Copying rule for the data below: take the line containing "Click the 1 pts badge of pancreas question" and every line after it to the end, exactly, and drop all pictures.

• [Records from a data collection]
-*-*-
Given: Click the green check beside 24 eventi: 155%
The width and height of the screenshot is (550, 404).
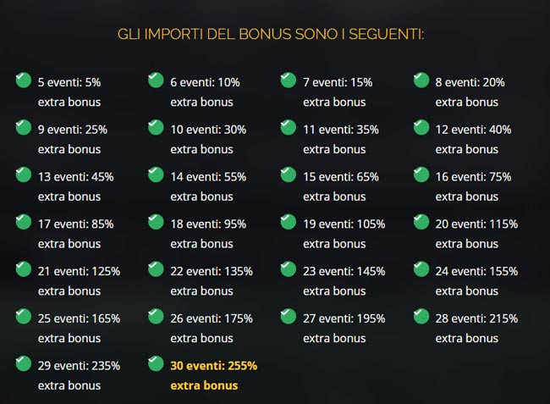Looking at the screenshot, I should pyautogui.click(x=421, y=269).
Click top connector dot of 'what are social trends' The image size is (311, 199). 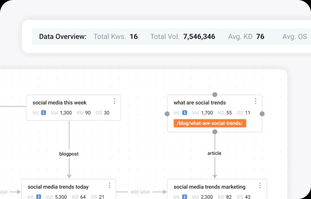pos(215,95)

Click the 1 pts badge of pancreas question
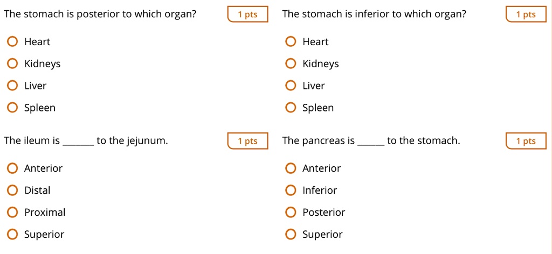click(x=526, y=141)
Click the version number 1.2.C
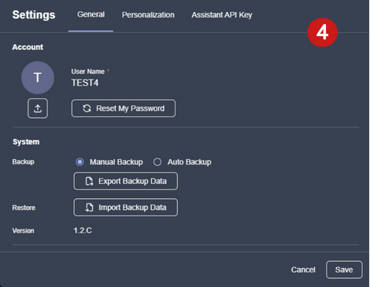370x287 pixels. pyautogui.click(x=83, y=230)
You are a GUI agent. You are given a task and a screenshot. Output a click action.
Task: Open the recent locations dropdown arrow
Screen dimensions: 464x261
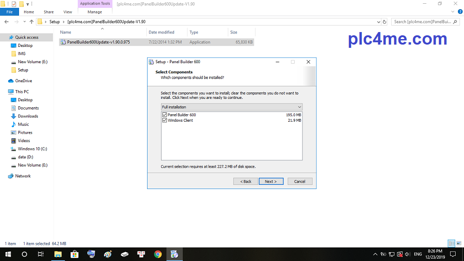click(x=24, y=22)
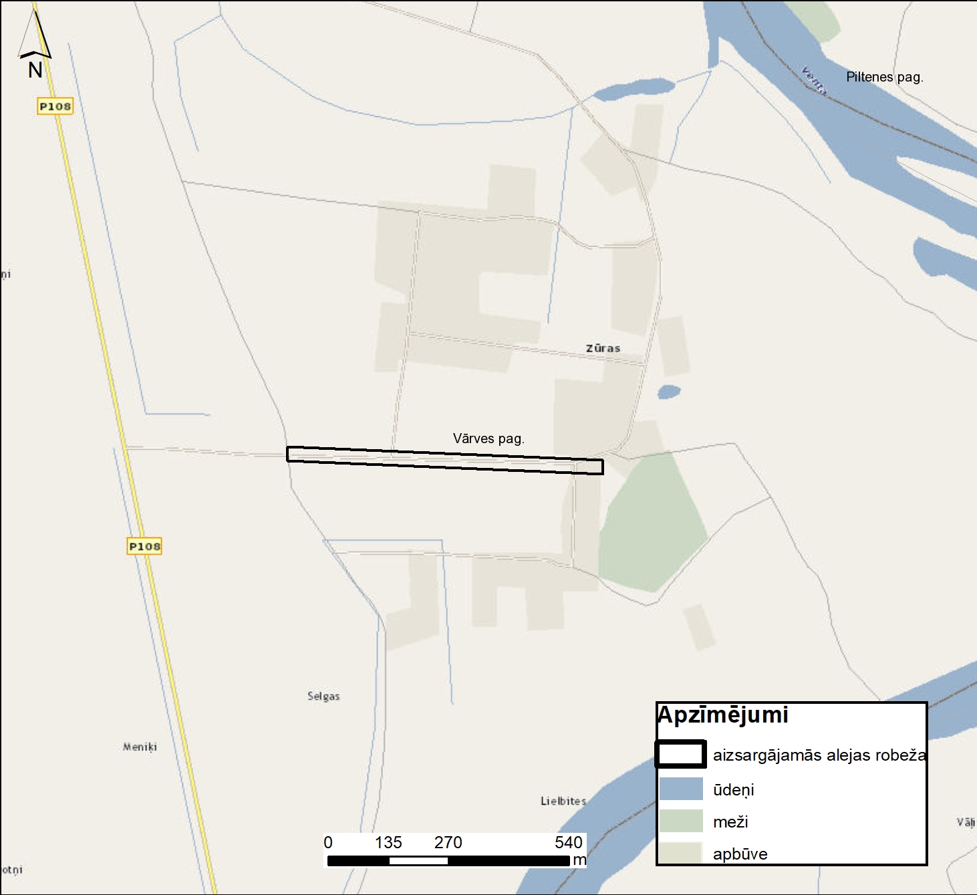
-*-*-
• [Your solution]
Click the 1 pts badge of pancreas question
click(x=526, y=141)
Click the version number 1.2.C
370x287 pixels. pyautogui.click(x=83, y=230)
You are a GUI agent. You are given a task and a screenshot. Output a click action.
Task: Open the recent locations dropdown arrow
Screen dimensions: 464x261
click(x=24, y=22)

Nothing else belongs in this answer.